The problem is that Quon was exceeding the character limit resulting in higher fees for the city. To addresses these issues administrators were considering raising the character limit for all employees. At which point, they received a copy of Quon's transcripts. What they determined, is that most of the message were of a personal nature and some contained sexually explicit content. Subsequently, Quon was disciplined for violating the city's code of conduct. Quon claimed that these messages were private in nature and this violated his right against illegal searches and seizures of personal papers (under the Fourth Amendment). (Colb, 2010)

In another case (O'Conner v. Ortega), the Supreme Court found that employers can actively monitor the activities of employees (without having to obtain consent or a warrant). As a result, the majority of the justices found that, "The workplace context makes the warrant and probable-cause requirement impracticable for employers." This is illustrating how businesses are allowed to avoid some of the basic constitutional requirements based upon their needs to quickly understand what is happening. When this occurs, they will be able to legally monitor the activities of employees. (Colb, 2010)

Commenting for the majority was Justice Kennedy who said, "The Court must proceed with care when considering the whole concept of privacy expectations in communications made on electronic equipment owned by a government employer. The judiciary risks error by elaborating too fully on the Fourth Amendment implications of emerging technology before its role in society has become clear. Prudence counsels caution before the facts in the instant case are used to establish far-reaching premises that define the existence, and extent, of privacy expectations enjoyed by employees when using employer-provided communication devices." This is illustrating how employers are allowed to monitor the activities of employees without obtaining consent or having probable cause. (Colb, 2010)

Yet, this also an area of delicate balance, as technology and other factors means that new issues will arise in the future. Therefore, the Iowa Supreme Court standard is establishing the best guidelines. This means that employees are provided with a certain amount of privacy in areas such as: the bathroom, locker rooms, showers and dressing rooms. For both parties, there has to be some kind of clear violation. (Colb, 2010)

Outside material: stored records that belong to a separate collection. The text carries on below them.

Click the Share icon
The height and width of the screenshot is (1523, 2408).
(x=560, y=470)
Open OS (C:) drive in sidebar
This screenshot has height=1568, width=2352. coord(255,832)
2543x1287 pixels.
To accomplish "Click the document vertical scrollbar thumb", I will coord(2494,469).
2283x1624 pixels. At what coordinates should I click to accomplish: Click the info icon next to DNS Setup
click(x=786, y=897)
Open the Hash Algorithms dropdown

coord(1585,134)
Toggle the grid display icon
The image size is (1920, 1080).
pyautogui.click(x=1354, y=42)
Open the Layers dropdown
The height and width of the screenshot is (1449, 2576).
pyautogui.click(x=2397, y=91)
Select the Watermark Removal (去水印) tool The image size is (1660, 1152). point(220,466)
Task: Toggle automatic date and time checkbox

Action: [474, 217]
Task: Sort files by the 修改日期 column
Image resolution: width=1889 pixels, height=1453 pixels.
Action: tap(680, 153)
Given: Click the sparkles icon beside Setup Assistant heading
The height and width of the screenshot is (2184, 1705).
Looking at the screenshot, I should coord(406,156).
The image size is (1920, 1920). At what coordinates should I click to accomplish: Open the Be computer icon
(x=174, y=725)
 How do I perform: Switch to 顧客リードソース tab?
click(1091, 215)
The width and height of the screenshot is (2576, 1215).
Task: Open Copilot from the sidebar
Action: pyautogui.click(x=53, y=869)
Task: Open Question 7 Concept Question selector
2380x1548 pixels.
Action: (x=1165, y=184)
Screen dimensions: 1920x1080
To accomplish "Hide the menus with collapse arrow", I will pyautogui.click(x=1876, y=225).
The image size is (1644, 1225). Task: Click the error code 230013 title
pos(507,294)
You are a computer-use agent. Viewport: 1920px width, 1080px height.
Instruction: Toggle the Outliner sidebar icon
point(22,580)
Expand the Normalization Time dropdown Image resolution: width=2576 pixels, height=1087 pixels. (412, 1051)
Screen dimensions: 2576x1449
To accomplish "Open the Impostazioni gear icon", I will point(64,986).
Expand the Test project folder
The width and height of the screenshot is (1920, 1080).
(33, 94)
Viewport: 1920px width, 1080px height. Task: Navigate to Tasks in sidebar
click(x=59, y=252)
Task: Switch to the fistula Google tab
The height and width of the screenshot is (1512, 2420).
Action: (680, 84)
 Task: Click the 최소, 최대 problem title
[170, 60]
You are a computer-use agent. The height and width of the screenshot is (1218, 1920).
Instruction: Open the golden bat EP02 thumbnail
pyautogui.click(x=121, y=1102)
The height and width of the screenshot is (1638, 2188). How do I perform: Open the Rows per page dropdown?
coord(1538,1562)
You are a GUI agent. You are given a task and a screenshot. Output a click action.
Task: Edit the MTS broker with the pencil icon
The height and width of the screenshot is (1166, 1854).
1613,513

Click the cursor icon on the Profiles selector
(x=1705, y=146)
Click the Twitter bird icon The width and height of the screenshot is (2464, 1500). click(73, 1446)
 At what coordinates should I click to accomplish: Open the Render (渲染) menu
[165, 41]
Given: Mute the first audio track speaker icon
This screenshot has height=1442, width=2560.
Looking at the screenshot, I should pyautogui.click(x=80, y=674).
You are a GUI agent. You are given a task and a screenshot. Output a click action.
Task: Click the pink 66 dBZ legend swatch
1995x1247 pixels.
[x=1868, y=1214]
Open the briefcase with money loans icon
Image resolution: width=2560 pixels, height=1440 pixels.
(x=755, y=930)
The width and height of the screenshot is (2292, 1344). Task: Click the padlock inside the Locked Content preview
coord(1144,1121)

As a result, areas that are covered as part of business to include: emails, telephone conversations, text messages and anything inside the employee's desk can be actively monitored. While at the same time, there must be some kind of protections in place to avoid obvious abuses (during times when the employee is entitled to a certain amount of privacy). This means that all employers must be focused on maintaining some kind of balance. Whereas employees, need to understand that they will not be able to receive the same kinds of protections as they do in their homes. (Colb, 2010)

Summary and Recommendations

These court cases are showing how employers have greater amounts of flexibility when addressing issues surrounding employee privacy. As they do not have to: obtain any kind of warrant or consent from the individual to monitor their actions. Yet, they must also have a certain degree of accountability and logic for what they are doing.

This means that all employers should follow the standards from the Iowa Supreme Court when it comes to their policies and procedures. These include:

Intentionally intruding in areas where a person has right to expect a certain amount of privacy.